── Entries ──
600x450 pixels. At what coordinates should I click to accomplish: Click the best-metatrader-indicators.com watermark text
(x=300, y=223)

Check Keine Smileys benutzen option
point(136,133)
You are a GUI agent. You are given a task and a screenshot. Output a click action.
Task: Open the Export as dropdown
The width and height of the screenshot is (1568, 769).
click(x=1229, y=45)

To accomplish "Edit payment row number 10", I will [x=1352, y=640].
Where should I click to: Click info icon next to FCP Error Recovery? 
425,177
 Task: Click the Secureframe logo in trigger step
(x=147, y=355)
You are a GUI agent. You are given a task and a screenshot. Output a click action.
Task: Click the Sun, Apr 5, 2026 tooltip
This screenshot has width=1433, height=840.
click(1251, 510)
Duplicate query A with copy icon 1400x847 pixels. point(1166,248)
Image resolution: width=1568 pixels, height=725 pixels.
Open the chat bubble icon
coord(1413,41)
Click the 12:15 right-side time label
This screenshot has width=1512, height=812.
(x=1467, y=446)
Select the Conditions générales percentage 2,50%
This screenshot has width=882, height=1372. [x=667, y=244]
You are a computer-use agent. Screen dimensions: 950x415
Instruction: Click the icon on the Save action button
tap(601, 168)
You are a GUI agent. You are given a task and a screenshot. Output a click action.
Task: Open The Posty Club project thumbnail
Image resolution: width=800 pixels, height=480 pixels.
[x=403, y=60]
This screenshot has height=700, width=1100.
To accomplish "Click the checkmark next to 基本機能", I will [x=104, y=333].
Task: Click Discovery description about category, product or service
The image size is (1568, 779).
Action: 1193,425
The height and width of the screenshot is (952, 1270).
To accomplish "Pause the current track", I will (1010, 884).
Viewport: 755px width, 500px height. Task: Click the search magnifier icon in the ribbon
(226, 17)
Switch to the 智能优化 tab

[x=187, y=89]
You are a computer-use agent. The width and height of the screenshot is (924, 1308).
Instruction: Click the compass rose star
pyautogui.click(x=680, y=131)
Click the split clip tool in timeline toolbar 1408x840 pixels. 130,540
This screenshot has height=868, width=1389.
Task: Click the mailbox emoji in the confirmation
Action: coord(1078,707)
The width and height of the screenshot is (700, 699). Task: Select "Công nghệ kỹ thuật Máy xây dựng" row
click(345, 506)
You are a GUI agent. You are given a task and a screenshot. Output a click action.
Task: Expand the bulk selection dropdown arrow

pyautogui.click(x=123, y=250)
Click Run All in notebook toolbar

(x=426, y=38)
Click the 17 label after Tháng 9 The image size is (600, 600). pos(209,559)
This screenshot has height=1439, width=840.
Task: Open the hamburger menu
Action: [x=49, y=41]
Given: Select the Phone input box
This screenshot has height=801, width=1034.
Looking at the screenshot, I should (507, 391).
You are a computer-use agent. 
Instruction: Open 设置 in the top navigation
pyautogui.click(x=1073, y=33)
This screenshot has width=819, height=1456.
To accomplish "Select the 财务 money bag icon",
───
Can you give the records again from the start through the line containing "(x=147, y=355)", swapping "screenshot" for "screen capture" and changing nothing else?

| Finished task |
600x450 pixels. At what coordinates should I click to accomplish: Click the best-metatrader-indicators.com watermark text
(x=300, y=223)

Check Keine Smileys benutzen option
point(136,133)
You are a GUI agent. You are given a task and a screen capture. Output a click action.
Task: Open the Export as dropdown
The width and height of the screen capture is (1568, 769).
click(x=1229, y=45)

To accomplish "Edit payment row number 10", I will [x=1352, y=640].
Where should I click to: Click info icon next to FCP Error Recovery? 
425,177
 Task: Click the Secureframe logo in trigger step
(x=147, y=355)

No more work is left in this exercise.